We’re talking about squatting here, but let me give you the backstory (pun intended).

I was recently part of a team project that involved “5S Methodology” which is a way to organize spaces so the workplace can be efficient, effective, and safe (click the link because you’ll likely want to “5S” your wallet, your garage, your home, your everything).

During the 5S, I noticed that my associates were having to pull hard to open some large drawers and having to use brunt force to close these large drawers, sometimes using the side of their hip to close them.

The drawers were an awkward height no matter how short or how tall the associate was (they ranged from 5’ - 6’4” tall) and no matter how you approached the drawer you had to bend over, straight legged because your knees hit the drawer, and lift the items using your low back. YIKES!

Having suffered from back issues for the last 18 years, I immediately said

“Hold up! Why are we doing this to ourselves? Can we just get rid of these and put shelves and doors on?”

The general consensus was a resounding “Yes, let’s do that!” “I hate having to pull those open” “It’s hard to pull those open. They’re hard to close, too” etc.

While we were making plans for the change, one associate brought up that we would still be bending over to retrieve the items even with shelving as a replacement.

It’s true that anything lower that waist-height is likely going to require either a bend at your waist or a bend at your knees.

I told the group that they now had the option of how they wanted to move their bodies instead of having to only bend at the waist, straight legged.

  1. They could partially bend their legs and bend at the waist to ease their back strain OR

  2. They could just do a squat to grab the items because that is the most ergonomic and safest for their back.

I also added that “squats are good for you”.

The young 20 somethings looked at my 40 something face with a look of bewilderment. [ Squats? Like...are you kidding me? ]

As I demonstrated picking up items and putting them back while doing squats, the looks on their faces didn’t change. So, I tried to explain that are bodies are meant to squat. Our butts, hams, and glutes are all meant to work to help support our back for a nice long happy and healthy life.

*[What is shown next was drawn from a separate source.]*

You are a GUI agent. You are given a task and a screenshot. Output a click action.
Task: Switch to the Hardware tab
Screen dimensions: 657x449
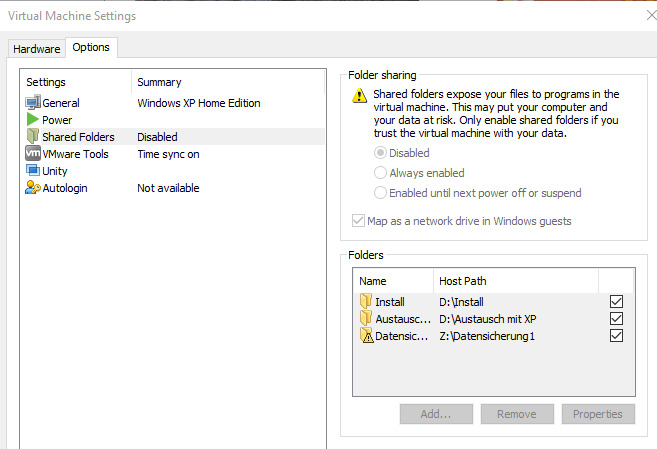(x=37, y=49)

I said, “I know no one is in love with squats, but it is a tool for you to live your best life without pain.”


And then...

“Oh my gosh, I’m going to get tired if I have to do that multiple times a day!”

To which I said,

“Yes, but your back won’t hurt.”

There are always small things we do in our everyday lives that we don’t notice or don’t realize cause us pain. The pain isn’t usually immediate, it can happen over the course of months or years. And when we realize what is causing us pain, we typically ponder whether it’s worth it to change our behavior...especially when it comes down to bringing “squats” into your life :)

I challenge you to take a fresh look at how you do the little things in your

everyday life.

  • How are you standing/holding your body up?

  • Where are you bending from on your body?

  • How are you picking items up from the ground?

  • How are you reaching for items?

Think about how you can apply your Pilates practice to help you live a better life and maybe a pain free life.